過酸化脂質の生成を抑制するビタミンEの作用は、たいへん重要です。血液中を運ばれるコレステロールも脂肪の膜でおおわれています。酸化されれば過酸化脂質ができ、血管壁にこびりついて、動脈を硬化させます。血管壁の細胞膜が損なわれても、動脈硬化はおこりやすくなります。こうして血流が悪化し、心筋梗塞や脳卒中を招きます。過酸化脂質の害は、肝臓、肺などあらゆるところに及びます。
ビタミンEは過酸化脂質を分解することで、血液中に粘度のある物質が流れ出すのを防いで血行をよくします。
過剰症 大量摂取すると血が固まりにくくなる(米国科学アカデミー)。サプリメントから摂取する場合は許容上限摂取量以下に。
(中村丁次=監修『栄養成分バイブル』)
ビタミンK1とK2の過剰症はほとんど起こることはない。しかし、新生児では溶血性貧血や核黄疸、成人では呼吸困難や貧血が生じる場合もあるとされる。(川端輝江=編著『しっかり学べる!栄養学』p152)
溶血性貧血:赤血球の破壊によって起きる貧血の総称。赤血球は不飽和脂肪酸の膜で覆われており、活性酸素によって酸化すると赤血球膜が破れて赤血球が破壊され、貧血を引き起こす。(川端輝江=編著『しっかり学べる!栄養学』p149)
血管組織が損傷を受けると、組織から組織因子(TF=Ⅲ因子=組織トロンボプラスチン)が遊離し、Ⅶ因子と会合して、直接Ⅹ因子を活性化する(組織因子の下図が少ないとⅨ因子の活性化から進む)。これが外因系のスタートになる。(https://kanri.nkdesk.com/drags/kesen.php)
過酸化脂質は活性酸素によって生じる。しかし、・・
大気中には、約20%の酸素が含まれており、生物はこの酸素を利用し生命活動を維持しています。酸素は、外部からの様々な刺激を受け、反応性の高い活性酸素に変化します。活性酸素は、細胞伝達物質や免疫機能として働く一方で、過剰な産生は細胞を傷害し、がん、心血管疾患ならびに生活習慣病など様々な疾患をもたらす要因となります。そのため生体内には、活性酸素の傷害から生体を防御する抗酸化防御機構が備わっていますが、活性酸素の産生が抗酸化防御機構を上回った状態を酸化ストレスといいます。
(略)
活性酸素は、過剰な産生あるいは酸化ストレスによる老化、がん、生活習慣病発症との関連が注目されがちですが、白血球から産生される活性酸素(スーパーオキシド・過酸化水素など)は、体内の免疫機能や感染防御の重要な役割を担います。また細胞間のシグナル伝達、排卵、受精、細胞の分化・アポトーシスなどの生理活性物質としても利用されています。したがって、活性酸素を消去すれば良いという安易な考え方は禁物です。

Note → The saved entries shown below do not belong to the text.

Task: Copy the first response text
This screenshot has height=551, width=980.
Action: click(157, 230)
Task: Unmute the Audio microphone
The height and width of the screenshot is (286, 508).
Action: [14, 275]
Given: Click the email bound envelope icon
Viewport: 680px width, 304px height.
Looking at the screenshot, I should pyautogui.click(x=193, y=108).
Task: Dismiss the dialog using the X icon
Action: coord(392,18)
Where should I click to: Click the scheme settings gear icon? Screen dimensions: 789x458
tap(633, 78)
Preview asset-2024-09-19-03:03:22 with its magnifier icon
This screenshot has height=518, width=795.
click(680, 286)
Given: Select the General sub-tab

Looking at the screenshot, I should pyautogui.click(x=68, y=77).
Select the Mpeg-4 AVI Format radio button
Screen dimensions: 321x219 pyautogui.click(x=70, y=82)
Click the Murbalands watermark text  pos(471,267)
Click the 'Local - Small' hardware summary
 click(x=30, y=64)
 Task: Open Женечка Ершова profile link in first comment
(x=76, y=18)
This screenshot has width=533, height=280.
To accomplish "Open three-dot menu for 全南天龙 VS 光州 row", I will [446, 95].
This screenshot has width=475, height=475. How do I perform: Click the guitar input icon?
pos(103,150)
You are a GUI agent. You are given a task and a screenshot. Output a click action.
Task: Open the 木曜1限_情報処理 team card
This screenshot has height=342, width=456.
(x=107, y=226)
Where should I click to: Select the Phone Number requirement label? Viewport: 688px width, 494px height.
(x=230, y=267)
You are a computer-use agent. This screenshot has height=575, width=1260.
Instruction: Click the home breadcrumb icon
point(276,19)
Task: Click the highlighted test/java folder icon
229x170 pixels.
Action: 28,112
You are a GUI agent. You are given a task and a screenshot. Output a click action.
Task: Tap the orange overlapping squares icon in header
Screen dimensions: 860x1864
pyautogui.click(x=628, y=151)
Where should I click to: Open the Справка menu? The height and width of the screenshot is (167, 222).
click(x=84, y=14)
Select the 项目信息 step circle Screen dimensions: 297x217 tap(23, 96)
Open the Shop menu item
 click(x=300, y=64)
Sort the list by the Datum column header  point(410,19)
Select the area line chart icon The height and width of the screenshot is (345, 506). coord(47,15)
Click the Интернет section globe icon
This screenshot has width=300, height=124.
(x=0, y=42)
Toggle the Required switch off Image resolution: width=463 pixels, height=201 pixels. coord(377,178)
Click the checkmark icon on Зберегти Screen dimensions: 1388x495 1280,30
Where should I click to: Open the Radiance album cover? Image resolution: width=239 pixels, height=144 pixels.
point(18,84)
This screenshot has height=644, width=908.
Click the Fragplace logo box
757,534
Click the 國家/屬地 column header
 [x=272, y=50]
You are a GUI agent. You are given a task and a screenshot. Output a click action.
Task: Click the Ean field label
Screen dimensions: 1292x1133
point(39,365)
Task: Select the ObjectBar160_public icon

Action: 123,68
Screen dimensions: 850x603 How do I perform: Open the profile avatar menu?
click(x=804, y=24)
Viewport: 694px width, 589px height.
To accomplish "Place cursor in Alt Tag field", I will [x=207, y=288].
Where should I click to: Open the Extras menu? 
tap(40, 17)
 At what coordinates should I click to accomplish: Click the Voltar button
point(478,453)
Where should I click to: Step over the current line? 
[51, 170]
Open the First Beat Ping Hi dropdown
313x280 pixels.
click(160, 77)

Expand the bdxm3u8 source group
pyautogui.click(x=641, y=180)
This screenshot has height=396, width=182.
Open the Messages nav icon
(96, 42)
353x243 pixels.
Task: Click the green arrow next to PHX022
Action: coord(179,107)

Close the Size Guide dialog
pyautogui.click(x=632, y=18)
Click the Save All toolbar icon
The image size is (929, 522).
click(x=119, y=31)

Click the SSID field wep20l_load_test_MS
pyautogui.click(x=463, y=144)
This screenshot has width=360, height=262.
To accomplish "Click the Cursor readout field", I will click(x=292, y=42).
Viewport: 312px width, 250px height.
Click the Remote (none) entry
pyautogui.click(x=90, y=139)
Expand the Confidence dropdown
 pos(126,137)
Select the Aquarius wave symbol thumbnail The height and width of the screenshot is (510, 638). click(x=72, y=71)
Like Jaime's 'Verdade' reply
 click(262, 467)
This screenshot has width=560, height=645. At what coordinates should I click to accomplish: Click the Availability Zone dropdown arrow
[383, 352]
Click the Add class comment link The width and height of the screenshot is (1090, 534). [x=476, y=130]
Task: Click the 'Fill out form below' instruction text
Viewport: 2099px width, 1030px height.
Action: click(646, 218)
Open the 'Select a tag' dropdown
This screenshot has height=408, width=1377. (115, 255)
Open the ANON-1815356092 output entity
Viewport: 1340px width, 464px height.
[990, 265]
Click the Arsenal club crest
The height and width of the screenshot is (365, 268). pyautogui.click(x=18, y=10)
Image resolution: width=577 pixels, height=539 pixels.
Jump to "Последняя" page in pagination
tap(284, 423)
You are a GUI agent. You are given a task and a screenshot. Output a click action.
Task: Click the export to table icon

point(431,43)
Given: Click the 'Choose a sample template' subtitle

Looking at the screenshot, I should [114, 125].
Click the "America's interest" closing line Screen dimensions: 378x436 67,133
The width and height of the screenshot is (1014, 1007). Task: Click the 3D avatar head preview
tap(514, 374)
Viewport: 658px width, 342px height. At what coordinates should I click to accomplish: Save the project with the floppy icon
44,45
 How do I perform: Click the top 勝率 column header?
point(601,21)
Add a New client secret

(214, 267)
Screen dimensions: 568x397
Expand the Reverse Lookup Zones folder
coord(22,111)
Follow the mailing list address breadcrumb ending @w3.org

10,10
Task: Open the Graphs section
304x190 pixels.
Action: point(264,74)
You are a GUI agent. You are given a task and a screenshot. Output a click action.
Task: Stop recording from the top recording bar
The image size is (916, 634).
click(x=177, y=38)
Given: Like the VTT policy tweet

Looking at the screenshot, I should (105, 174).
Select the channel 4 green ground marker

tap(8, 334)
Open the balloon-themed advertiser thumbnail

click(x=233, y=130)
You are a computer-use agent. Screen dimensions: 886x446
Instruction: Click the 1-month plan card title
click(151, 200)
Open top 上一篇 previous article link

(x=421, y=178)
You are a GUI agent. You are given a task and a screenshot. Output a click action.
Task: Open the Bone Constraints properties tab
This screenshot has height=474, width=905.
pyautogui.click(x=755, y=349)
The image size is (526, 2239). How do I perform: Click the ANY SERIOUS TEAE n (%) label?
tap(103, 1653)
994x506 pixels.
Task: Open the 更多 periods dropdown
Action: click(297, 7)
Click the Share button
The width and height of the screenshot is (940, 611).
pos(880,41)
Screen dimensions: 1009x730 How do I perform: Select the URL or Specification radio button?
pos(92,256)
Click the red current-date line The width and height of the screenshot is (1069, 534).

活性酸素が、生体内で常に産生されるにも関わらず、我々が体内の恒常性を維持できるのは活性酸素から自己を防御する抗酸化防御機構が備わっているからです。抗酸化防御機構は、活性酸素の産生を抑制したり、生じたダメージの修復・再生を促す働きを有しています。
生体が有する抗酸化防御機構には、スーパーオキシドジスムターゼ、カタラーゼ、グルタチオンペルオキシダーゼなどの内因性の抗酸化酵素に加え、ビタミンC、ビタミンE、カロテノイド類、カテキン類など外因性の抗酸化物質もあります。実際には、活性酸素の産生と抗酸化防御機構が複雑に作用し合いながら生体内の活性酸素の産生と抗酸化防御機構の状態が決まります。(https://www.e-healthnet.mhlw.go.jp/information/food/e-04-003.html)
過酸化脂質がたくさんできると、ビタミンEの抗酸化作用も追いつきません。そこで、EといっしょにとってほしいのがビタミンCです。Cには独自の抗酸化作用がありますが、Eの抗酸化作用を高めるのも仕事のうちです。β-カロテン、ビタミンB2、セレンもそれぞれの持ち場で酸化による害を防いでいますから、併せてとりましょう。(中村丁次=監修『栄養成分バイブル』)
ここに、「それぞれの持ち場で」と記されているのだが、ビタミンEは抗酸化の最終段階で働くもののように思われる。それが、先に作用してしまうと、ウイルスの侵入に対して免疫反応を起こさなくてはならない場合には不具合が起こると言えるように思う。
発熱によって戦おうとしている時に、発熱を促す過酸化水素を消去するグルタチオンペルオキシダーゼを合成するセレン等を摂っては戦えなくなる。
しかし、発熱が長引いて活性酸素等によって細胞傷害が起こる場合は活性酸素を消去しなければならない。
また、活性酸素等によって血管組織が損傷を受けた時などには生体は血液を凝固させて修復しようとする。この時に必要なのがビタミンKだと言えるのではないだろうか?